Après une séquence d’introduction étrange et un peu anxiogène se déroulant dans un quelconque château où des enfants – dont on ne fait qu’entendre les voix – sont enfermés dans un placard (séquence dont on n’aura l’explication que bien plus tard), nous voilà parachutés dans une fête typiquement romaine de mariage, en l’occurence gay, truculent et bruyant, qui est l’occasion de présenter les différents personnages. Il y a là les organisateurs très queer du mariage, une petite dame bougonne et son acolyte transgenre, un couple hétéro dont on comprend que le mari est frappé d’un début d’Alzheimer et un couple gay, Alessandro et Arturo, en pleine dispute, Arturo ayant compris qu’Alessandro s’était esquivé brièvement en pleine fête avec un bellâtre. De fait le couple est au bord de la séparation.

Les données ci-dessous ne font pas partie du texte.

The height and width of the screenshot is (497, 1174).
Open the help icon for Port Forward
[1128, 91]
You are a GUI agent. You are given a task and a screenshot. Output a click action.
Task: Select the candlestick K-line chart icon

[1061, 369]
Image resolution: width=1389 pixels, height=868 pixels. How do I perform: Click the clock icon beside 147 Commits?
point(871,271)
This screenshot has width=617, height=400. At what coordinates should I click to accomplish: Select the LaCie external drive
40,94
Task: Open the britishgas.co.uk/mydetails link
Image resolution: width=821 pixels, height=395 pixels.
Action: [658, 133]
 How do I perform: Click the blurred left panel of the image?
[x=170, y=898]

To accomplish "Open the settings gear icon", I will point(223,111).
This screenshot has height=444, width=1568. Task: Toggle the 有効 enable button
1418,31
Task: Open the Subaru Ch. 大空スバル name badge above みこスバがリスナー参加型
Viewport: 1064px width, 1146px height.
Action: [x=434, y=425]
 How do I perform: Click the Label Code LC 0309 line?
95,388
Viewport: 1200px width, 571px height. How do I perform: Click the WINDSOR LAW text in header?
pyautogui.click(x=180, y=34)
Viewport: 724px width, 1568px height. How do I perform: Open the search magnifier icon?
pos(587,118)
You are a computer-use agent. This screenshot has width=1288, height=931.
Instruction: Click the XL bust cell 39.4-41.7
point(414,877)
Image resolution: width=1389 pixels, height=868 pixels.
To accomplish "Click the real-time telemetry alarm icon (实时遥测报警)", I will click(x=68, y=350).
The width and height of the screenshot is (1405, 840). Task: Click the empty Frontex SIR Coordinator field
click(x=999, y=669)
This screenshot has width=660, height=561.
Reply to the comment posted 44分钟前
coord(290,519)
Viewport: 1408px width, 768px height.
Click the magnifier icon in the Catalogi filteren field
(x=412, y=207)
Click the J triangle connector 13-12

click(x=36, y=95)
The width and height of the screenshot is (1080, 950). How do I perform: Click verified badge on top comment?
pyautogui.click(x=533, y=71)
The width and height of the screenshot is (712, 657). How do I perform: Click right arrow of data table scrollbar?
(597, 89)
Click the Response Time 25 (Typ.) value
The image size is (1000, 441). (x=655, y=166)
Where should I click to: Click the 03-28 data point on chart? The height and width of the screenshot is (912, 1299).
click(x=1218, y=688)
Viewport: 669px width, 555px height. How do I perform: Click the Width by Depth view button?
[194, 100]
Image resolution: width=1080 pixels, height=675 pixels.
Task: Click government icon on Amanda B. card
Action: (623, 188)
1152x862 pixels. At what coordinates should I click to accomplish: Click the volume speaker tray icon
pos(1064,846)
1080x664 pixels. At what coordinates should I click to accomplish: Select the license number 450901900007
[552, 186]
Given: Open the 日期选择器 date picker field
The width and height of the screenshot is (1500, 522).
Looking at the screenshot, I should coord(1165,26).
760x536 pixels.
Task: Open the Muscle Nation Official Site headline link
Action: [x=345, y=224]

Arturo est un universitaire qui a plus ou moins raté sa carrière, alors qu’Alessandro, plombier de son état, fait bouillir la marmite. Les deux hommes, qui se désirent de moins en moins et se querellent de plus en plus, semblent bien être arrivés au bout de leur histoire d’amour. Et l’affaire pourrait être rapidement pliée si ne déboulait pas sans prévenir Annamaria, amie à la vie à la mort d’Alessandro, flanquée de ses deux enfants, qui leur demande de prendre en charge quelque jours sa progéniture, le temps de passer des examens médicaux qui réclament un court séjour hospitalier à Rome. Les deux hommes, bien embêtés, peuvent difficilement refuser, sans savoir que cet épisode va durablement transformer leur vie.
Ce scénario a été inspiré par la propre expérience du réalisateur, lui même gay, à qui sa belle sœur a fait promettre, dans le cas où il lui arriverait quelque chose, que lui et son compagnon prendraient en charge ses neveux, ce qui l’a plongé dans une certaine angoisse face à la responsabilité. Pour toujours est un beau mélo romantique, autant sur la transformation de l’amour chez un couple au bout de quelques années – amour qui peut rebondir d’une façon inattendue – que sur la parentalité que l’on peut construire au-delà des liens biologiques, sans discours militant sur l’homoparentalité. Les deux acteurs Stefano Accorsi et Edoardo Leo sont bouleversants, notamment dans leurs relations avec les deux enfants. Pour toujours s’avère un film simple et beau, une ode universelle à la tolérance, au point que le film a même su trouver un distributeur en Turquie, malgré la présence de personnages homosexuels, dans un pays où le sujet est particulièrement sensible.